++++ LISTED ENTRIES ++++

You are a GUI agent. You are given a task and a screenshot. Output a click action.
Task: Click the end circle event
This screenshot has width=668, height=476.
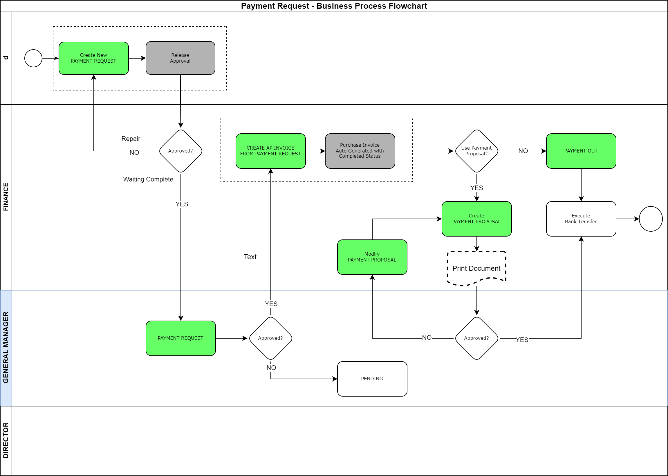pos(650,219)
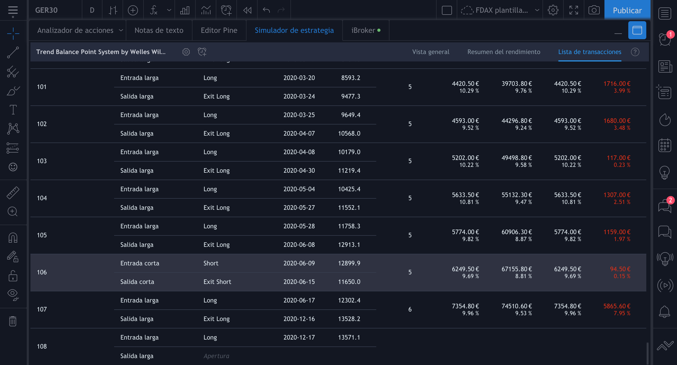Open strategy settings gear icon
Screen dimensions: 677x365
pyautogui.click(x=186, y=52)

++++

* YOUR GOAL:
Although the records contain pictures, transcribe only their text, exactly as written.

* SOLUTION TO THIS TASK:
You are a GUI agent. You are given a task and a screenshot. Output a click action.
Task: Click the end circle event
This screenshot has width=668, height=476.
pos(650,219)
Open strategy settings gear icon
Screen dimensions: 677x365
pyautogui.click(x=186, y=52)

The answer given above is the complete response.